Look, I'll write a new blog entry collecting all the darn links in one place. I don't expect you to read them, but maybe somebody will.

04:04 pm (UTC)


Re: You haven't even got half the story.

From mjg59

January 31, 2012

You're welcome to do whatever you want to do. I object to people with vested corporate interests deliberately making it easier for corporations (like the one they work for) to violate the licensing of other GPLed works. If you think the interest in this project is because people just want a BSD-licensed Busybox, I think you're naive.

04:54 pm (UTC)


Re: You haven't even got half the story.

From landley.livejournal.com

January 31, 2012

No, when I thought that hooking up with a lawfirm to launch busybox license enforcement lawsuits would result in any code added to the BusyBox repository, THAT was naieve. Zealots grabbed that and used it to inflict completely unrelated crap like "license compliance officers" sending reports to the Free Software Foundation (which WAS NOT INVOLVED, yet somehow managed to hijack this to further their own agenda).

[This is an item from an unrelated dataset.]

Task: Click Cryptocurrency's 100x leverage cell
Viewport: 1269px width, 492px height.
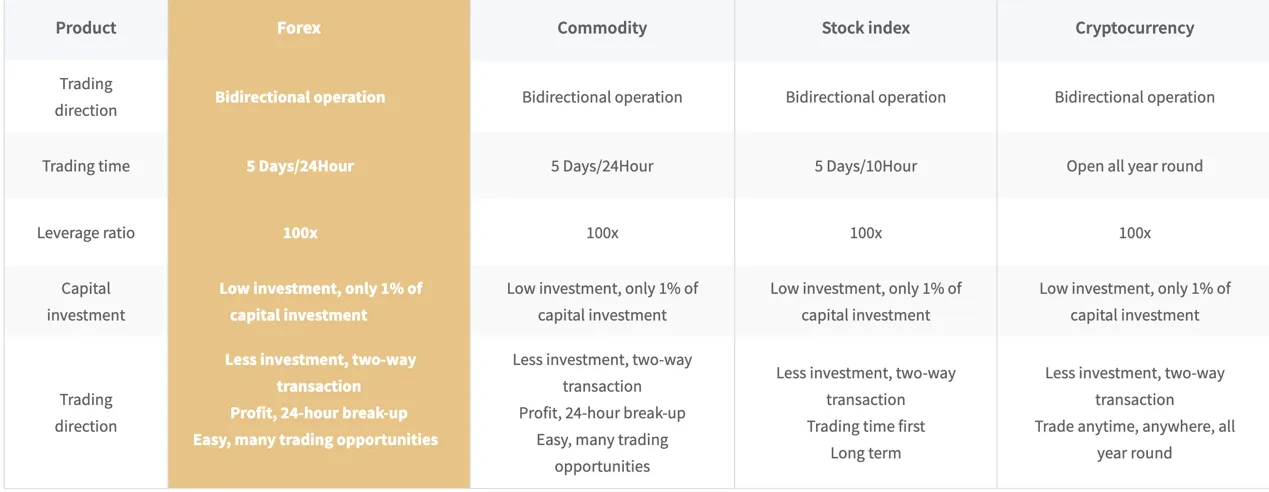Action: [1135, 232]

Sheesh, one reason I got into BusyBox development in the first place was that I wanted to create a Linux system even Richard Stallman wouldn't try to bracket with "Gnu/Linux/Dammit". A Linux system that didn't have a single line of FSF code in it.

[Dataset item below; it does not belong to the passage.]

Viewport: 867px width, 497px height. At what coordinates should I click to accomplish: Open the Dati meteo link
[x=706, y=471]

When Pamela Jones (of Groklaw) referred me to the SFLC and I had my first phone call with them, one of the first things I asked was whether they had anything to do with the FSF. They explained that Eben Moglen used to run the FSF's legal arm but chose to distance themselves from him as Stallman got increasingly nuts. Then a year later they got back in bed with the FSF and launched the most counterproductive, disruptive crap since the Mepis lawsuit.

Anybody remember the Mepis lawsuit?

http://lwn.net/Articles/193852/

Where tiny Linux company shipping an Ubuntu reskin had a partnership with Ubuntu, with a quote from Ubuntu's founder in their press release announcing the partnership, but pointing to Ubuntu's servers for the packages they HADN'T MODIFIED wasn't good enough for the FSF, which sued them to make darn sure they were mirroring all 43,000 packages in the Debian repository.

You're not bitching about the way the binutils 2.17 tarball on the FSF's website got replaced in November by a new one containing GPLv3 source files, so people who want to stick with the old GPLv2 version get TRICKED into shipping GPLv3 code by RETROACTIVE RELICENSING, and the last GPLv2 release has been DELETED off the website.

ftp://ftp.gnu.org/gnu/binutils/

No, _that_ doesn't bother you.

A 2-clause BSD-licensed SUSv4+ command line is exactly what I'm writing at http://landley.net/toybox and if people choose to add to it, or find more uses for it, good for them.

05:20 pm (UTC)


Re: You haven't even got half the story.

From mjg59

January 31, 2012

There was no retroactive relicensing. Binutils 2.17 is still available under the terms of GPLv2, and anyone who has a license to it under those terms continues to have a license to it under those terms. There was also no Mepis lawsuit - the FSF explained to Mepis that they weren't complying with the FSF's understanding of the license, and Mepis complied. So no, those things don't bother me.

Like I said, I have no problem with you working on a more liberally licensed version of Busybox. I don't even have a problem with *your* motivations. My objection is purely to the fact that the reason other people are interested in this is because they want to reduce the probability of being sued when they violate the GPL.